“Brandon Sanderson Is Your God: He’s the Biggest Fantasy Writer in the World. He’s Also Very Mormon. These Things Are Profoundly Related”, 2023-03-23 (; backlinks):
…It’s not that Brandon Sanderson can’t write. It’s more that he can’t not write. Graphomania is the name of the condition: the constant compulsion to get words out, down, as much and as quickly as possible. The concept of a vacation confuses Sanderson, he once said, because for him the perfect vacation is more time to write—vocation as vacation. His schedule is budgeted down to the minute, months out, to maximize the time he spends, rather counter-ergonomically, on the couch, typing away. Most days, he wakes up at 1 pm, exercises, and writes for 4 hours. Break for the wife and kids. Then he writes for 4 more. After that he plays video games or whatever until 5 am. A powerful sleeping pill is all that works, finally, to get him, and the voices in his head, to shut up.
…In the 5 months or so it has taken me to sit down and write this magazine story, which is 4,000 words long, Sanderson has published two books. During the Covid lockdowns, he wrote and/or edited 7: two for his regular publisher, a graphic novel, and 4 more in secret, telling no one but his wife until he surprise-announced a Kickstarter in March 2022 to crowdfund their publication. (Hence the $42m, raised in a month, by far the most successful Kickstarter ever.) Since his debut, Elantris, in 2005, Sanderson has published 30+ books, the biggest ones in excess of 400,000 words; there are far more if you count the novellas and graphic novels and stuff for kids. I’ve read 17 of the actual books. Or maybe it’s 20. Exactitude is pointless here. As the major books are all set in the same universe, which Sanderson calls the Cosmere, they’re all but meant to blur together.
…The writers’ group still meets every Friday, which is what today happens to be. It’s the most PG gathering of writer types I’ve ever been to. There are chips and sodas. Someone’s baked an apple crisp. Before the meetup kicks off, I corner some regulars in the kitchen. They’re gossiping, cracking jokes. One—Dragonsteel’s new “head of narrative”—lets slip that Sanderson feels no pain. “It’s true”, Sanderson’s sister-in-law says. Even though he writes for 8 hours a day on a couch, he has no backaches. The hottest of hot sauces cause scarcely a sweat.

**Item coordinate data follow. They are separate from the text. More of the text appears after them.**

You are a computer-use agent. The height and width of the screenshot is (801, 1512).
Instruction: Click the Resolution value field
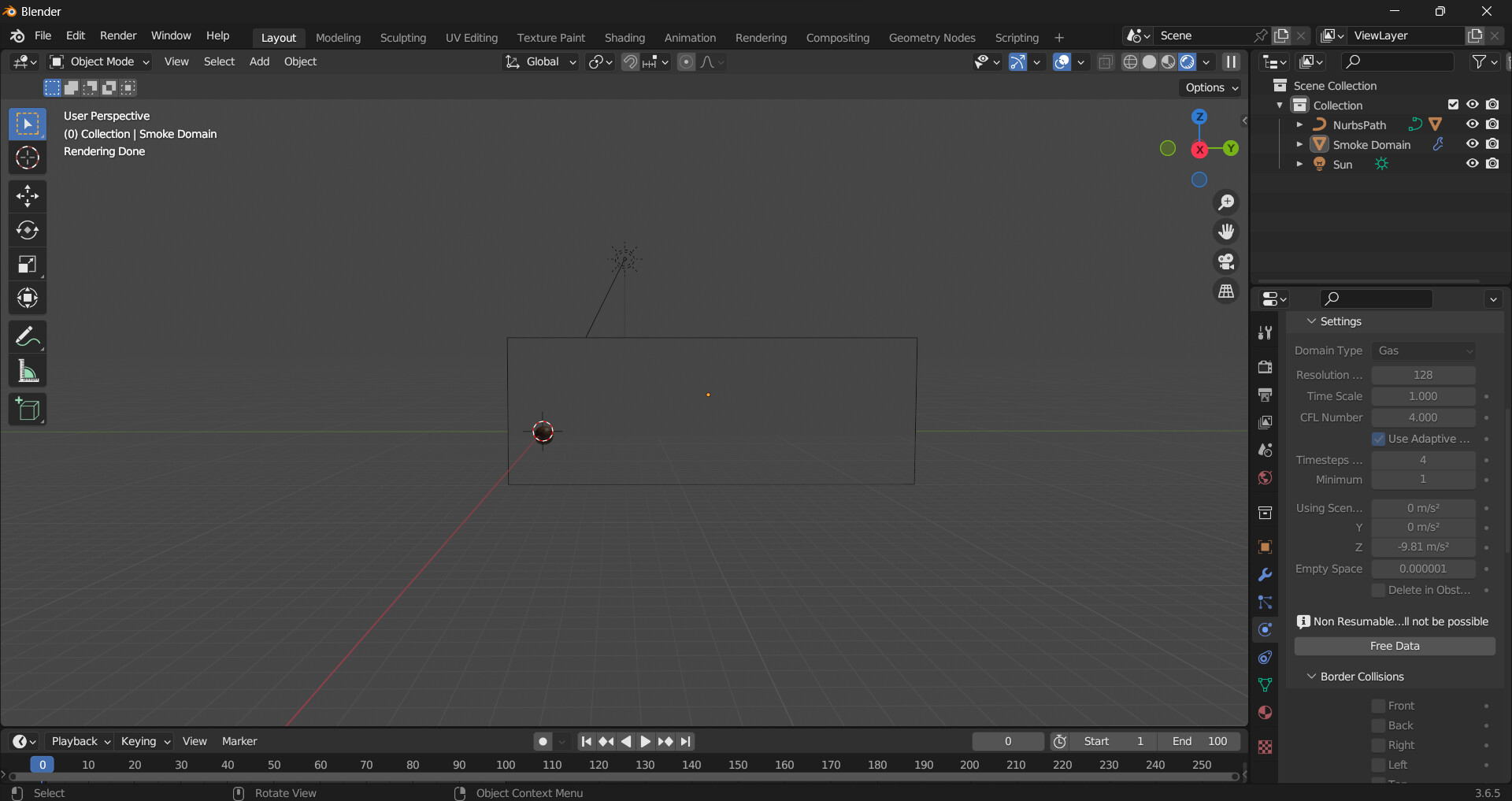(1423, 375)
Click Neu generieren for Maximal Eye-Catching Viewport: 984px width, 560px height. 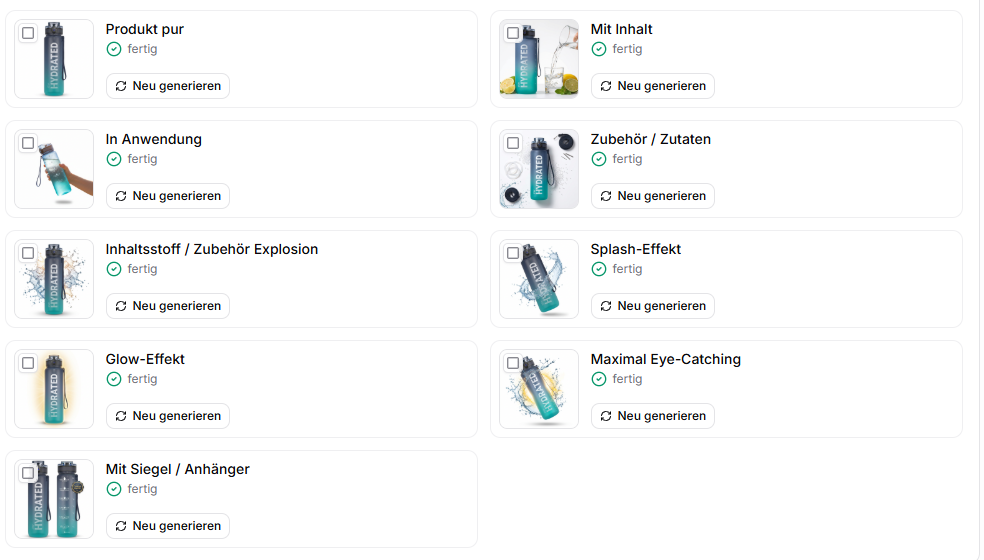coord(653,416)
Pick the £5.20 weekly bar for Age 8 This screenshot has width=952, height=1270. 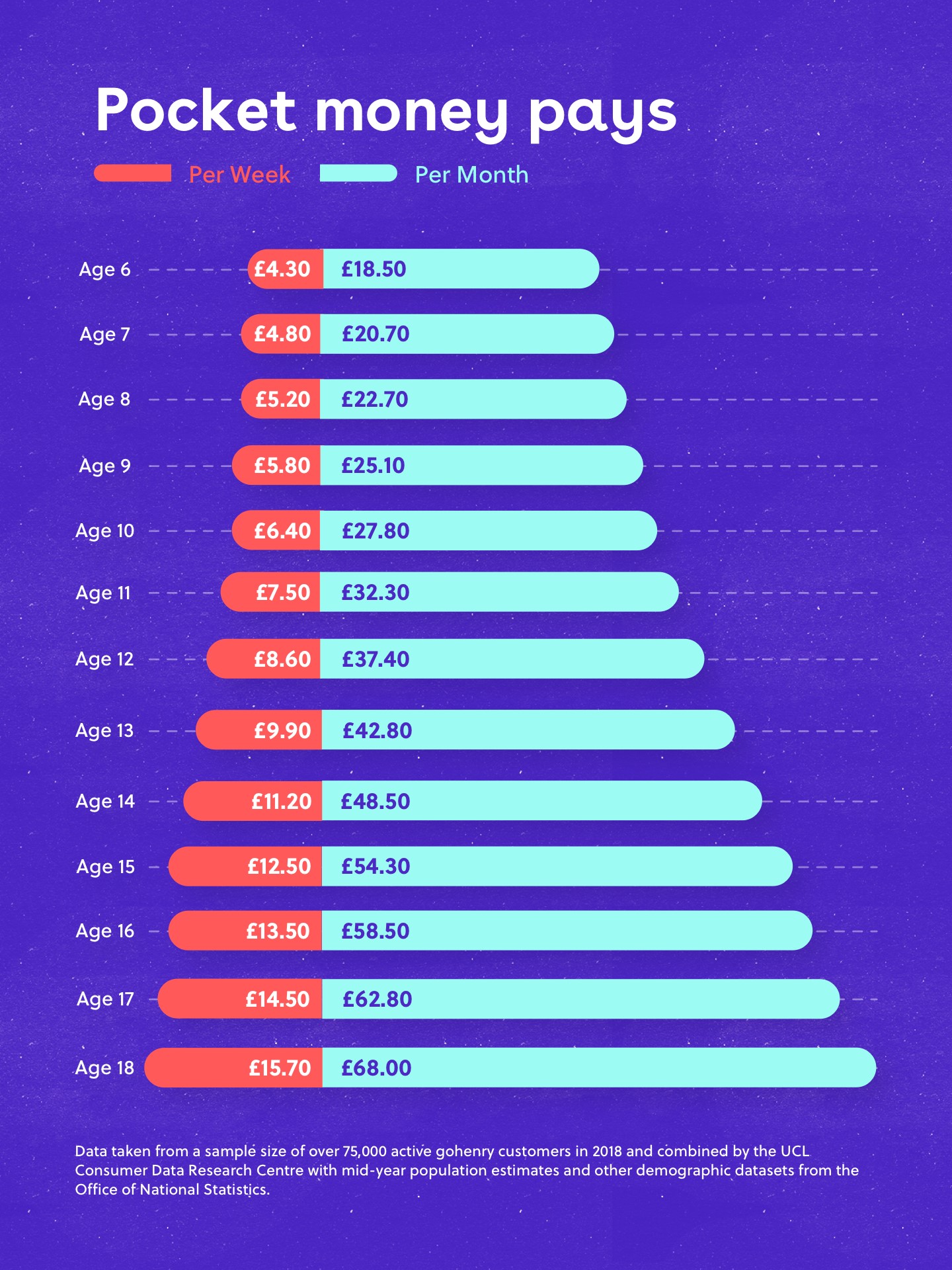pyautogui.click(x=281, y=399)
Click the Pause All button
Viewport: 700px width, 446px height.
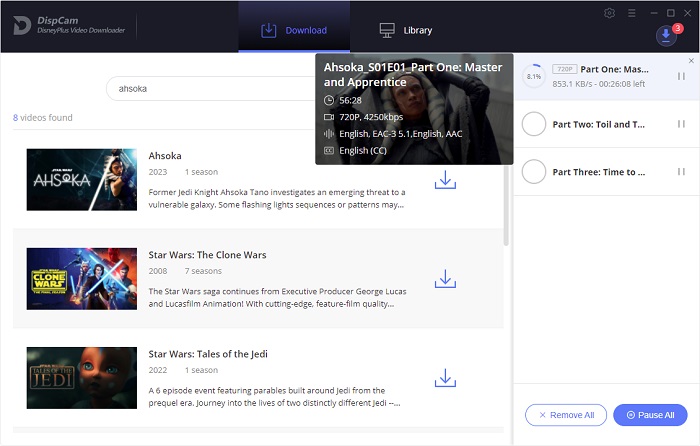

At the dentist, he refuses novocaine for fillings. When I ask Sanderson later to confirm this, he does but asks if I really have to print it. “I’m sorry”, I say. “I really do.”
…When those subside, I bring up the pain thing again. Turns out Sanderson doesn’t seem to feel pain of any kind, even emotional. On roller coasters, he’s dead-faced, while his wife is shrieking. “It’s sick and wrong”, she says, smiling. She likes to say she married an android. For his part, Sanderson actually, at this moment, looks pained. He might not feel, he says, but his characters do. They agonize and cry and rejoice and love. That’s one of the reasons he writes, he says: to feel human.
…So I press Sanderson on the moments he has felt the burning. He says they’re too intimate, too special, to talk about. That’s fine. Then let’s talk about Mormonism in another way. Let’s talk about it as it relates to fantasy. Because it’s no secret: Mormonism is the fantasy of religion. “The science-fiction edition of Christianity”, I’ve heard it called, with its angels and alternative histories, embodied gods, visions and plates made of gold. I ask Sanderson if I’ve got the ultimate promise of the religion right—the ultimate promise being, as I understand it, that we humans will, if we’re good, and marry well, and memorize the passcodes, eventually pass into the highest kingdom and come into our divine inheritance. We’ll become gods, in other words, and get our own planets.
Sanderson doesn’t balk at the characterization; he agrees that’s the gist, and he knows where I’m going. He knows I want to know if what he’s doing—writing fantasy books—is fundamentally, in some way, some very central way, Mormon. Of course it is, he says. The worldbuilding. The gods incarnate. The systems of magic. So much of Mormonism is about rules; so are his books, where miracles don’t happen unless you put in the work. That’s when, between mouthfuls of pork cutlet, Sanderson makes the connection between his work and the work of his Heavenly Father explicit. This is when he speaks the 7 words of truth, the only ones I’m certain he has never said, in quite this way, ever before: “As I build books”, Sanderson says, as I sit there, for once entirely enraptured, “God builds people.”